TASK DETAILS:
Filter the entries for the string "nhất". Copy each line that has it.

==== INPUT ====

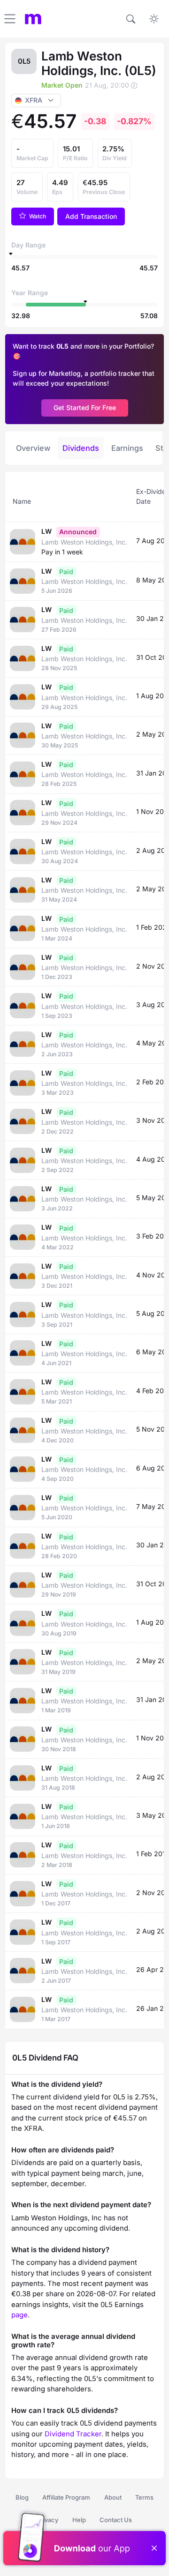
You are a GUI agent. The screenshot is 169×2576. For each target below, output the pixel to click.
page (19, 2315)
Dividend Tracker (73, 2434)
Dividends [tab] (80, 448)
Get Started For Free (85, 407)
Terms (144, 2497)
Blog (22, 2497)
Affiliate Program (66, 2497)
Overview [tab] (33, 448)
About (113, 2497)
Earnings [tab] (127, 448)
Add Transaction (91, 216)
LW (46, 531)
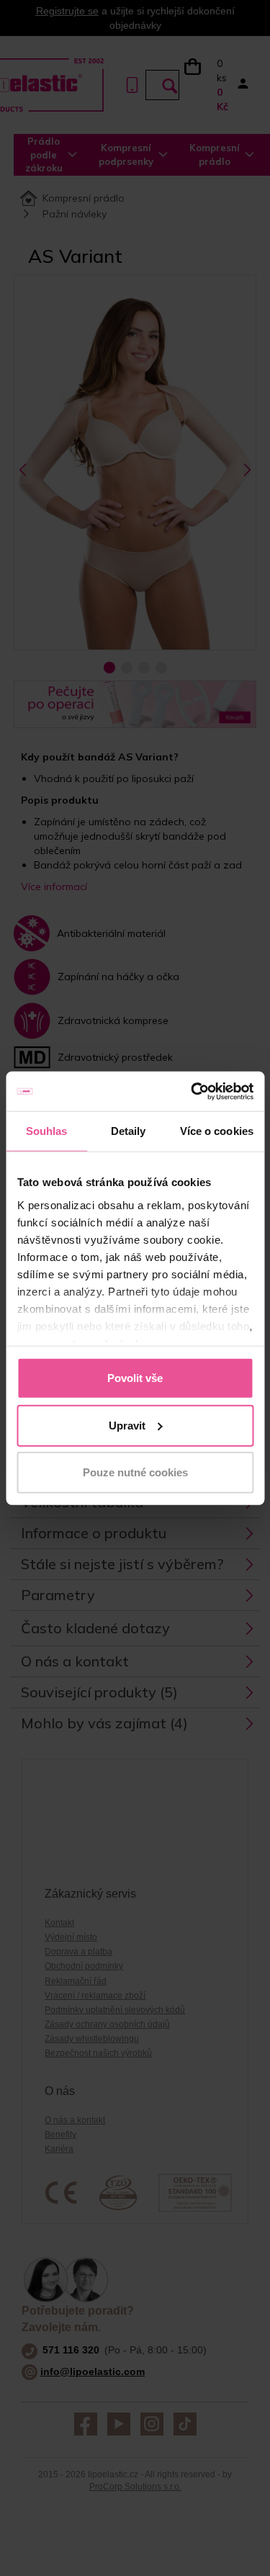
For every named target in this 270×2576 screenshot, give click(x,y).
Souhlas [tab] (47, 1131)
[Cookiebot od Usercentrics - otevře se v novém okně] (192, 1091)
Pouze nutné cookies (135, 1472)
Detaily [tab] (128, 1131)
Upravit (127, 1425)
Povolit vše (135, 1378)
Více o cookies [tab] (216, 1131)
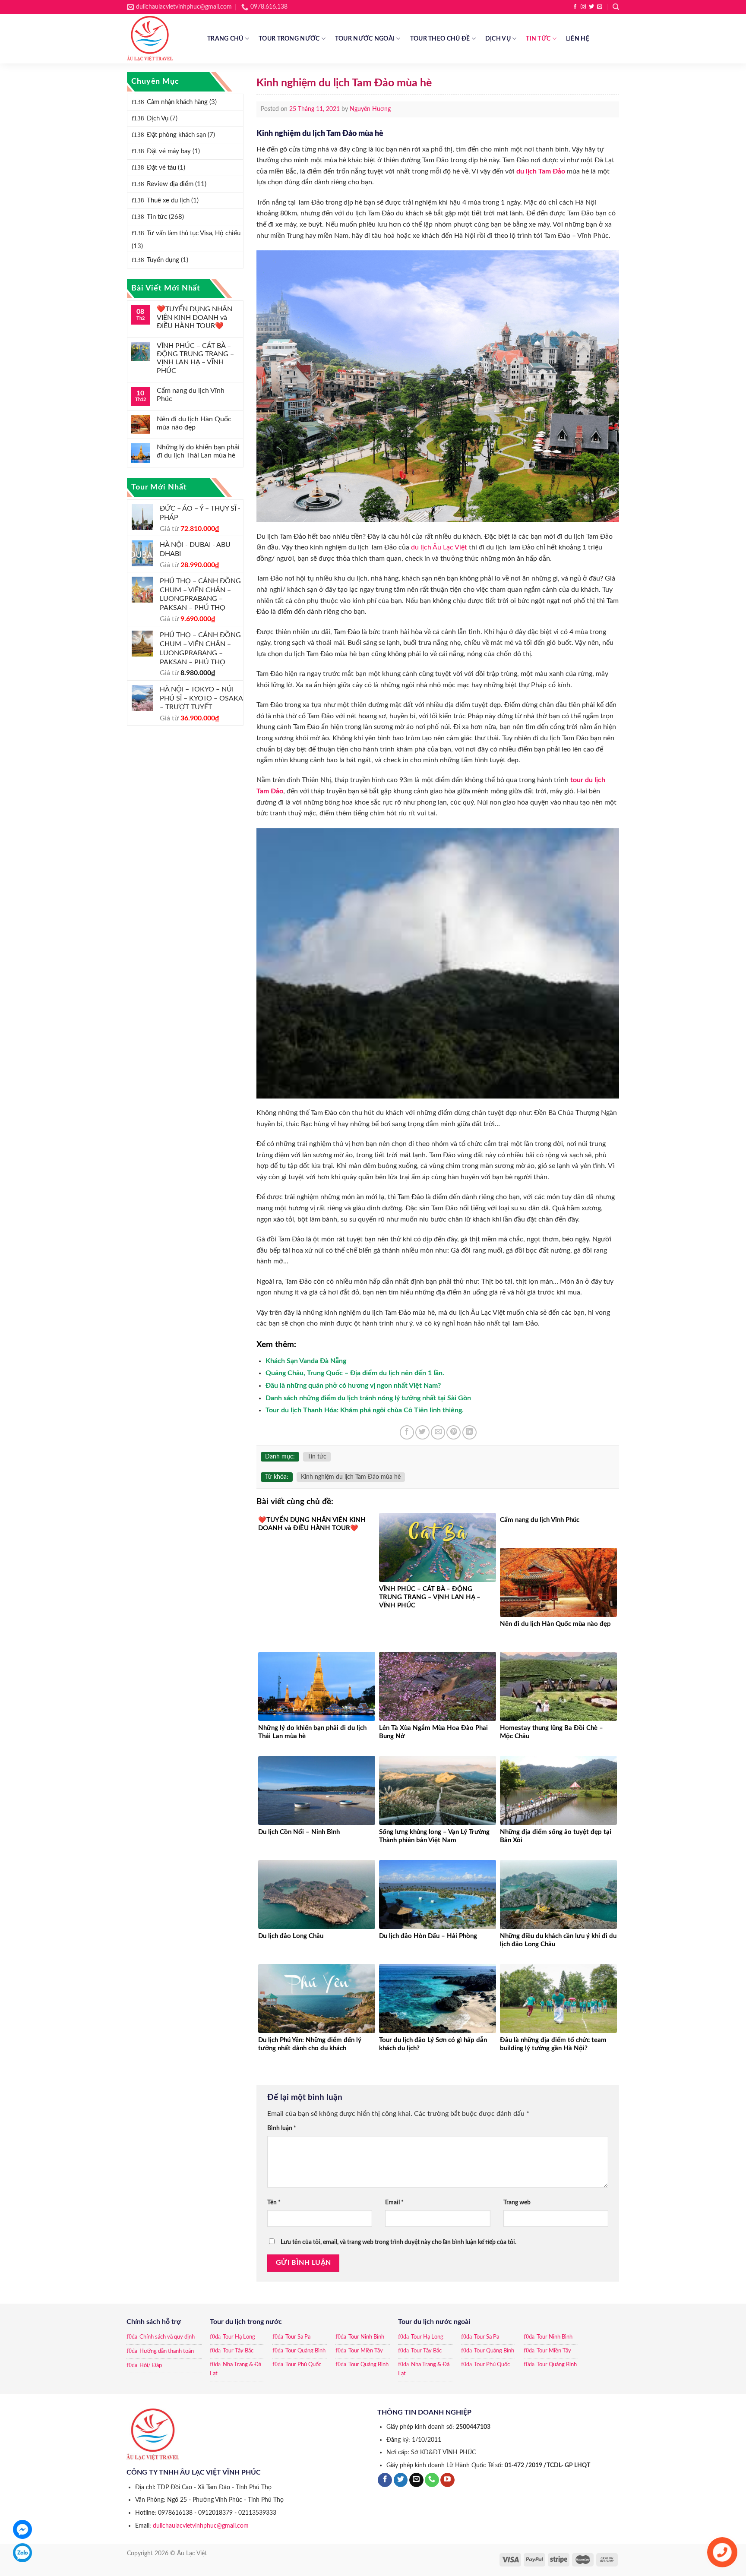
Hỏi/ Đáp (150, 2365)
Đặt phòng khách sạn (176, 135)
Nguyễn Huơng (370, 109)
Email (394, 2202)
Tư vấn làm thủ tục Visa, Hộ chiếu (193, 233)
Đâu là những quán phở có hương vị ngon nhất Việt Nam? (353, 1385)
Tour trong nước (289, 38)
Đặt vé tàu (161, 167)
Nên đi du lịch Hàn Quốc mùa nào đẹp (194, 423)
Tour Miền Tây (365, 2351)
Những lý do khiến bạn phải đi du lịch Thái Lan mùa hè (198, 451)
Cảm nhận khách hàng (177, 102)
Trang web (517, 2202)
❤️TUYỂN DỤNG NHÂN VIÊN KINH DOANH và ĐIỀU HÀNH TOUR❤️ (194, 317)
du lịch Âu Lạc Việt (439, 547)
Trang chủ (225, 38)
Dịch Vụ (498, 38)
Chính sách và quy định (167, 2337)
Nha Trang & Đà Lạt (235, 2369)
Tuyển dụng (163, 260)
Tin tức (538, 38)
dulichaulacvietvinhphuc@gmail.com (201, 2525)
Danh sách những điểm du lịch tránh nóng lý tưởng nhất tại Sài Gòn (368, 1398)
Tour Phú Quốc (303, 2365)
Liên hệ (577, 38)
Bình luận (281, 2128)
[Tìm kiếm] (616, 7)
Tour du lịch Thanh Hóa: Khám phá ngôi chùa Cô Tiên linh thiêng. (365, 1410)
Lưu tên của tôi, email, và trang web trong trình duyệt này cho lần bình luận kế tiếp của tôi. (398, 2242)
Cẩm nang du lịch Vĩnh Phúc (190, 394)
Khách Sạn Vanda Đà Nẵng (306, 1360)
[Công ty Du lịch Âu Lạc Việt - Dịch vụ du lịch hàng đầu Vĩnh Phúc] (160, 38)
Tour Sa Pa (297, 2337)
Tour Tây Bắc (238, 2351)
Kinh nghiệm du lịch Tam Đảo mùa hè (351, 1477)
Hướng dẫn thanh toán (166, 2351)
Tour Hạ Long (239, 2337)
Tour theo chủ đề (440, 38)
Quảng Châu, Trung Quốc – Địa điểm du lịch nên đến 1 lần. (355, 1373)
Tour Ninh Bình (366, 2337)
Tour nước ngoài (365, 38)
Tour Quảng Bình (305, 2351)
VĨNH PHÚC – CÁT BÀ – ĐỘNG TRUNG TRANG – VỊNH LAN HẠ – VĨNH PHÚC (195, 358)
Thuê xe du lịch (168, 200)
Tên (274, 2202)
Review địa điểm (170, 184)
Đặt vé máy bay (169, 151)
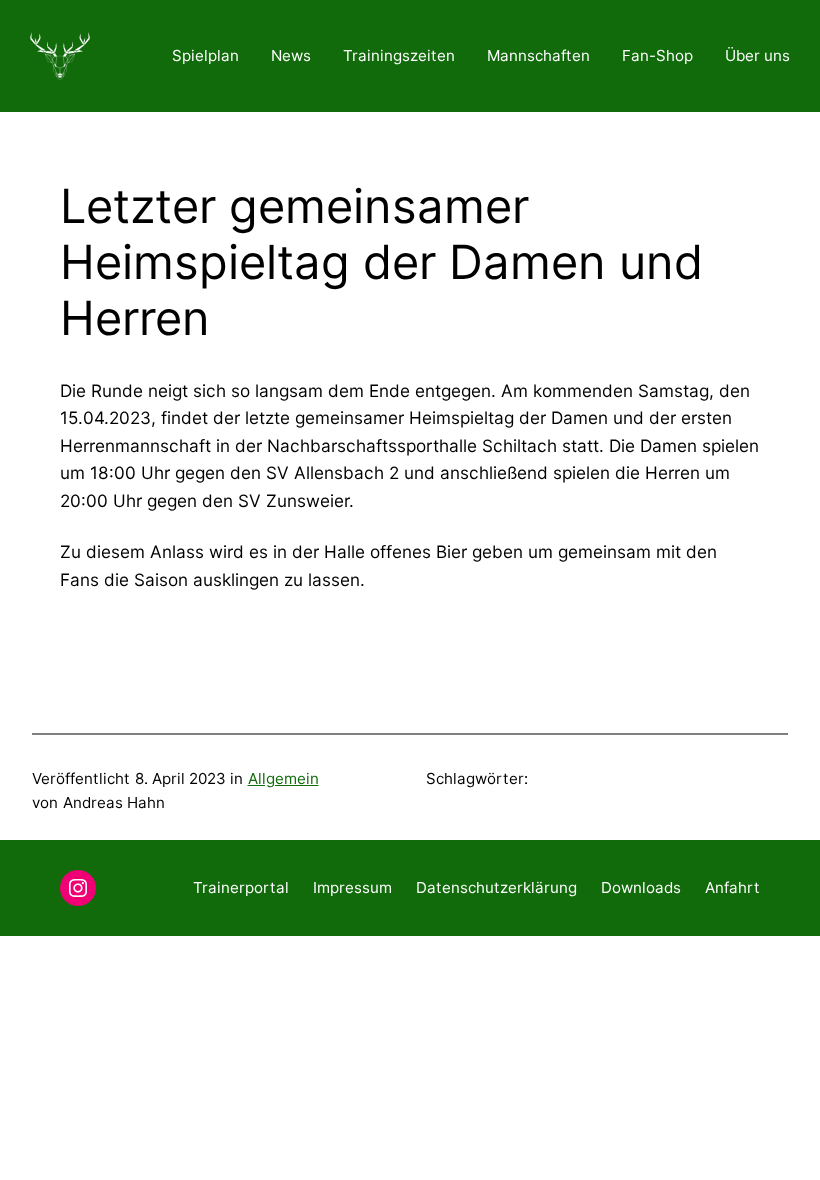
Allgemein (283, 778)
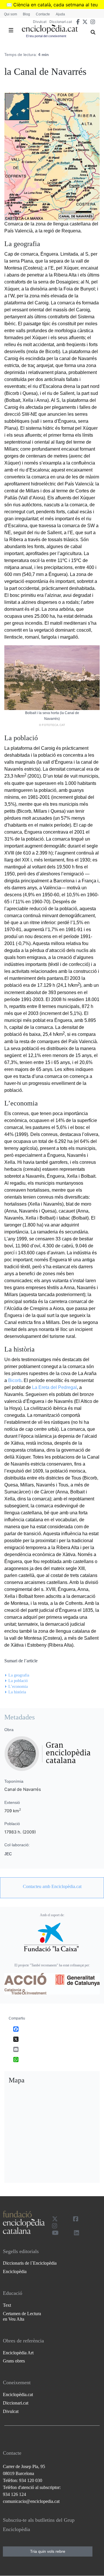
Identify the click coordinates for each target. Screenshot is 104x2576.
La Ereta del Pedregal (54, 1387)
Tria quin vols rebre (47, 2551)
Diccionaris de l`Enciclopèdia (30, 2263)
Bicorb (14, 1380)
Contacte (43, 14)
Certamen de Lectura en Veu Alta (22, 2316)
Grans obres (14, 2360)
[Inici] (50, 29)
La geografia (18, 1675)
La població (18, 1681)
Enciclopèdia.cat (18, 2394)
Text (7, 2305)
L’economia (18, 1686)
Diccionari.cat (60, 21)
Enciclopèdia (15, 2271)
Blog (26, 14)
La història (17, 1692)
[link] (52, 1886)
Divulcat (40, 21)
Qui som (10, 14)
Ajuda (60, 14)
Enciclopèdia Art (18, 2352)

====

ANSWER TO THE PROBLEM:
Đâu là những quán phở có hương vị ngon nhất Việt Nam? (353, 1385)
Danh sách những điểm du lịch tránh nóng lý tưởng nhất tại Sài Gòn (368, 1398)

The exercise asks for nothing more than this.